1999, $1.99, at American Way Thrift Store in Burbank

First Impression: Taming a unicorn requires a gentle, firm grip to inspire confidence and trust.

Second Impression: What, no one else can see his unicorn?

In his opening interview, the instructor leans casually against a tree trunk and makes sure we understand that it was his decision to leave medical school and it’s my life not yours, Dad! Also, he tells a puzzling anecdote about being in a full-body cast and not being depressed, but rather, excited at such a great opportunity to test out the healing energy powers of Qigong. Sounds like they gave him some great drugs in that hospital.

He teaches us the Qigong moves with his wife providing the assist. They wear matching pirate cosplay with baggy black pants and striped belts.

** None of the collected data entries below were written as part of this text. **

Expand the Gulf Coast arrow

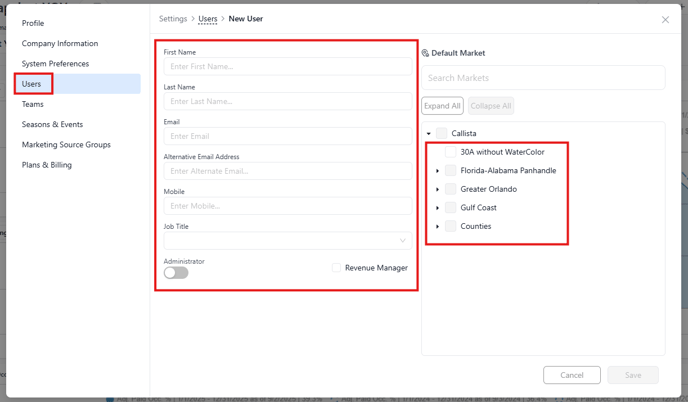[x=437, y=208]
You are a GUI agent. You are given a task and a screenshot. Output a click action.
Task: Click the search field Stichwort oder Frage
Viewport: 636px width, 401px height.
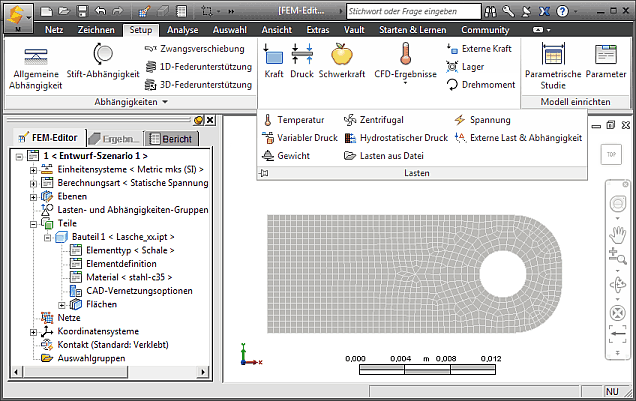410,11
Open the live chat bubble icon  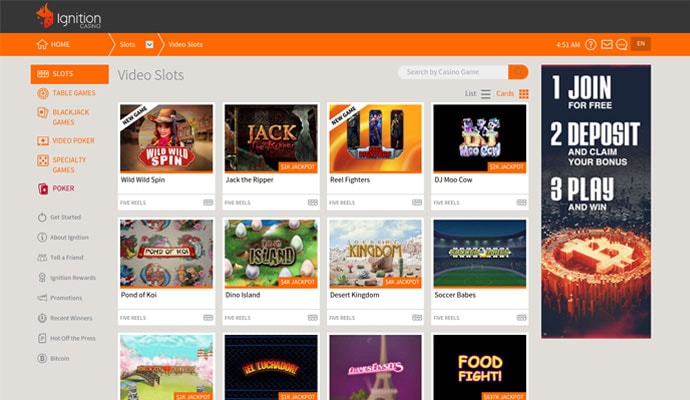[x=621, y=44]
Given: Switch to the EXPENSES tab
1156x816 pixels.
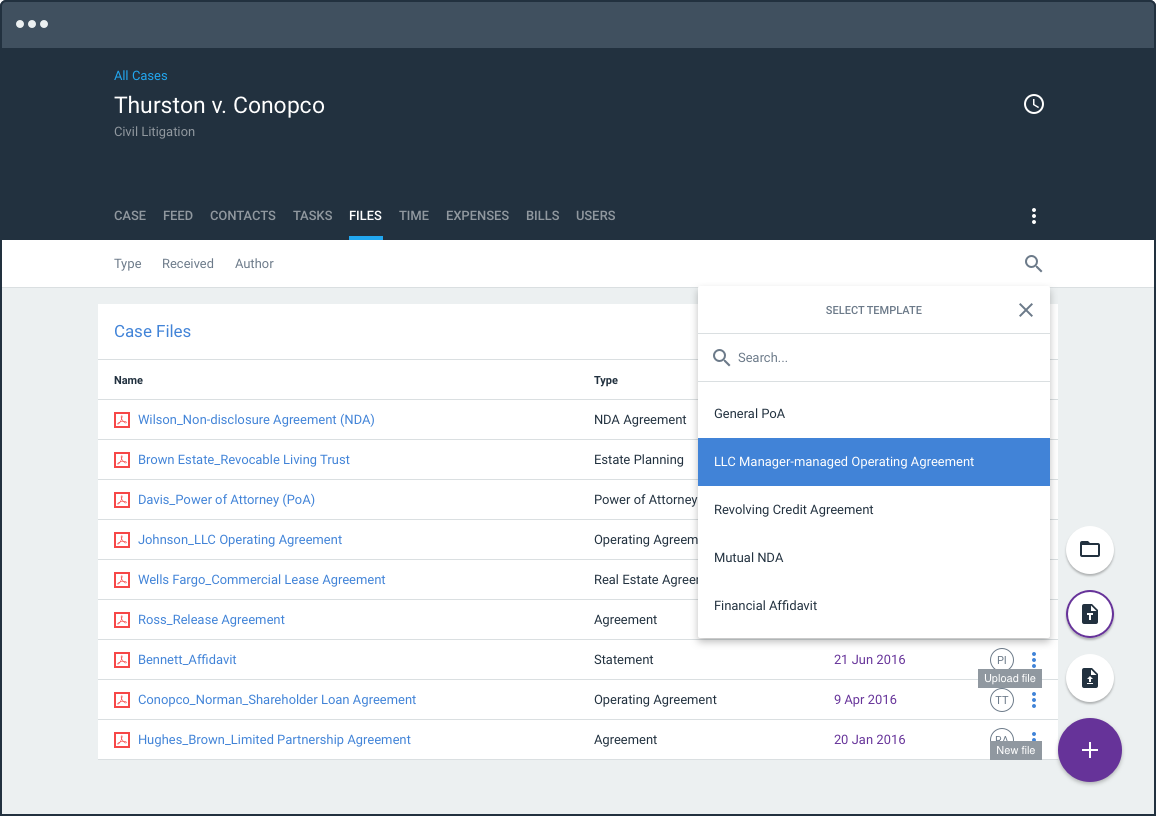Looking at the screenshot, I should pos(477,215).
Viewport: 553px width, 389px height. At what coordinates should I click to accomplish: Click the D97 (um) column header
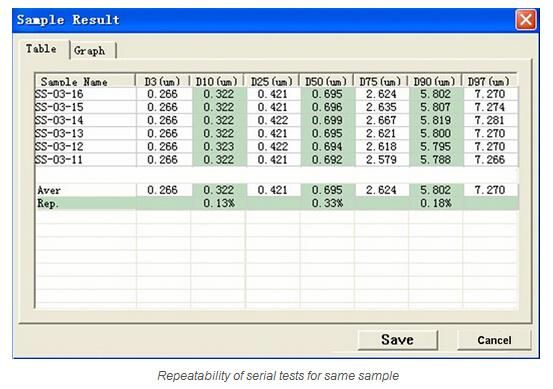(490, 81)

They each introduce themselves, and then he interrupts her to start talking again. I swear she shoots him a look that could cut glass. She’s not allowed to speak for the remainder of the DVD, even though she is the one who happens to be from the culture that gave rise to Qigong. I notice on the DVD cover she is credited using her maiden name.

They start demonstrating the Basic Principles of Qigong. I know this because there is a title card that says Basic Principles. Also, the instructor’s voice-over intones, “Basic Principles.” I am suddenly aware of how skin-crawlingly pretentious his voice is.

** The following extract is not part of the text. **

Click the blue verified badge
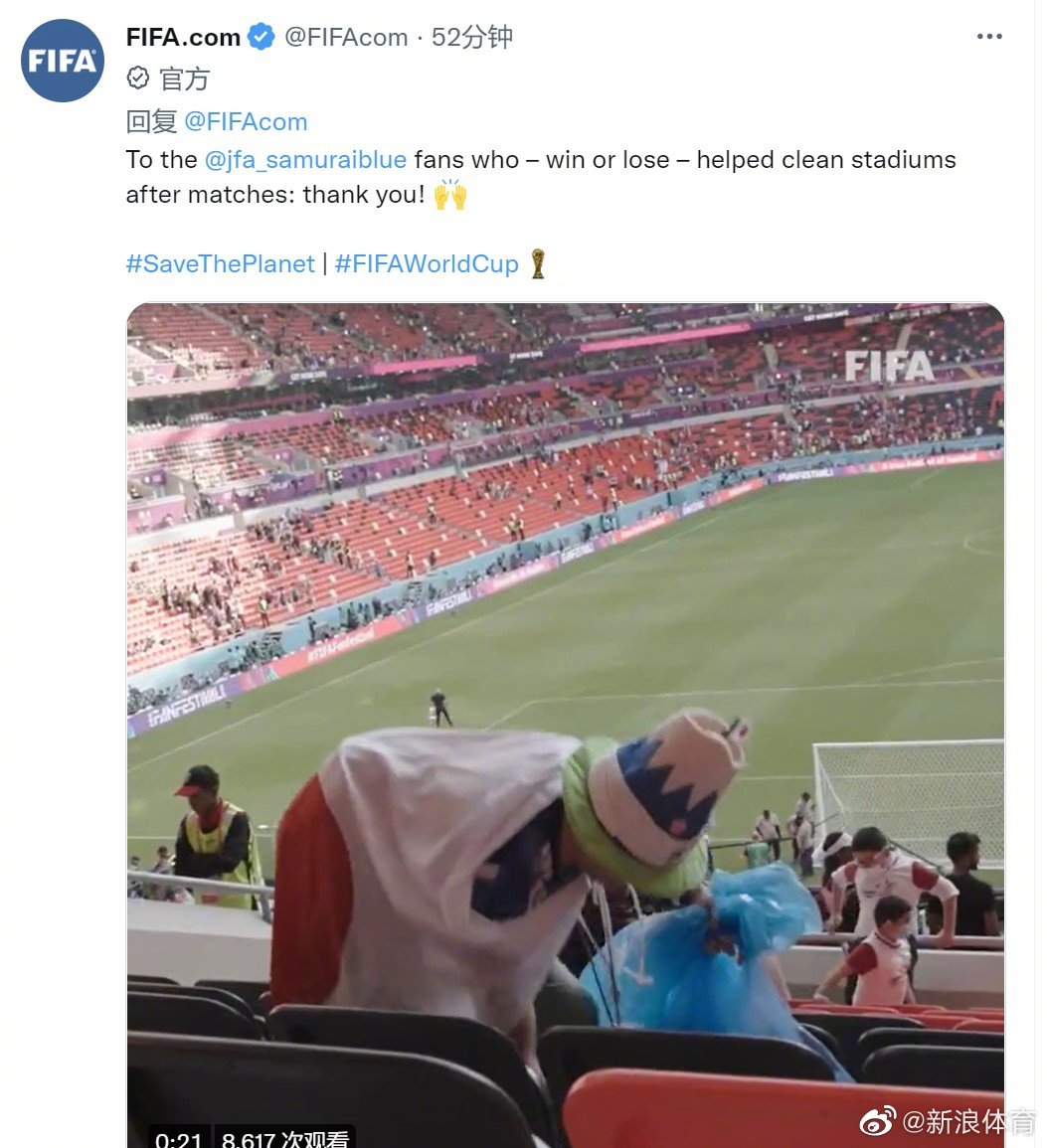Image resolution: width=1047 pixels, height=1148 pixels. pyautogui.click(x=262, y=37)
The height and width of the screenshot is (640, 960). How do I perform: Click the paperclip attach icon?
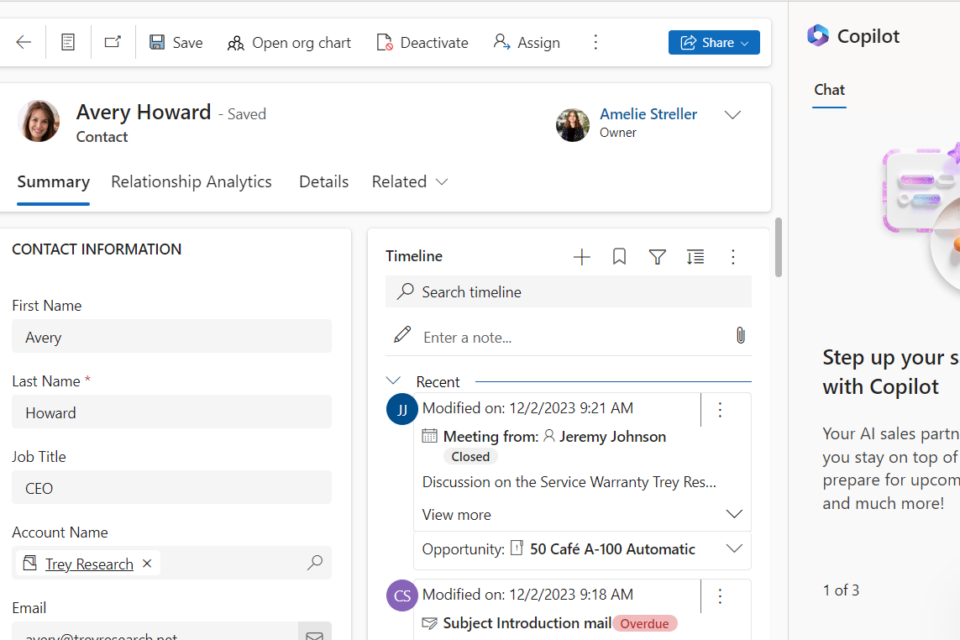[740, 335]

The Qigong power couple work through all the forms while standing on a mountaintop in Colorado. The close-up of his face reveals his profound fascination with the mystical wonderment of the universe. Meanwhile, she stares into the middle distance, contemplating the state of their marriage.

The final form is called Toss Off Stagnant Chi, which I’ll suggest is an activity best confined to a bath house. It’s actually a scooping throwing motion, like Scrooge McDuck tossing gold coins in his money chamber.

Meanwhile, on the mountain in the background, a lone figure appears, twirling in a flowered pinafore. “My day in the hills has come to an end,” she trills. Thank you, Maria Von Trapp. Let’s pack it up, everyone!